Il se balance en arrière. Un rayon de soleil fait étinceler son crâne rasé.

« Je résume : ni les lunettes ni la reconnaissance faciale ne sont responsables de ce qu’il s’est passé. Adam Denham a suivi cet homme de son propre chef. Le programme l’a invité plusieurs fois à cesser de le suivre.

— Pourquoi n’en a-t-il rien fait ? demande Alice.

— Un taux d’adrénaline élevé. Malheureusement, impossible de le détecter pour l’instant. C’est en développement. »

Alice jette un rapide regard à Will, puis prend la parole sur un discret hochement de tête de sa part.

« Au fond, la question n’est pas de savoir comment nous nous sortirons de ces débats sans dommages. Ils ne nous porteront pas préjudice, bien au contraire.
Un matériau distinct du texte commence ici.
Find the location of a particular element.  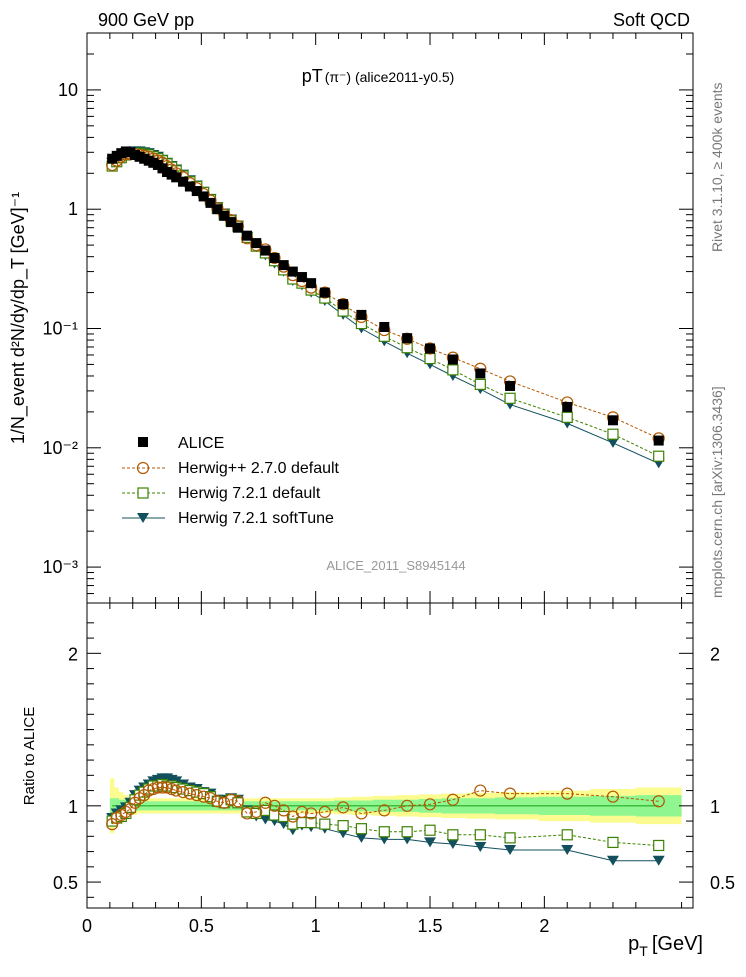

header-left: 900 GeV pp is located at coordinates (146, 20).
Mais nous devons faire en sorte qu’ils durent le plus longtemps possible. Sans toutefois ennuyer les gens. Comme je l’ai déjà dit, si nous étions cyniques, nous souhaiterions que la même chose se reproduise. Mais nous ne pouvons pas laisser mourir des jeunes hommes tous les jours, non ? »

« Si tu savais », murmure Henry Emerald. Il est de ces hommes qui ont l’air jeunes malgré leurs cheveux blancs.

Costume et chemise sont taillés sur mesure, la cravate en soie a été faite à la main dans un village de montagne en Italie. La lumière du jour, qui passe à travers les portes vitrées aux battants finement décorés et hautes comme la pièce de la façade sud, fait régner une atmosphère à la Vermeer. Derrière s’étend un gazon entretenu, bordé par un bois. La pièce est si grande qu’on pourrait y faire rentrer des maisons entières. Une construction typique du Gilded Age américain. Au milieu de cet intérieur d’époque bien tenu et parmi toutes les antiquités de valeur, l’écran moderne posé sur le lourd bureau sombre a l’air d’un insecte exotique. Henry Emerald est installé dans un profond fauteuil en cuir, la main sur le menton, attendant un invité. Code 705. Ils ont envisagé tous les scénarios. Pour les plus critiques, il y a des codes. En fonction de leur gravité, certains responsables sont tenus informés. Le 705 est tout en haut de la liste. Mort d’un utilisateur de Freemee, en lien avec un criminel identifié à cause de la reconnaissance faciale de lunettes connectées. En lien également avec l’expérience secrète.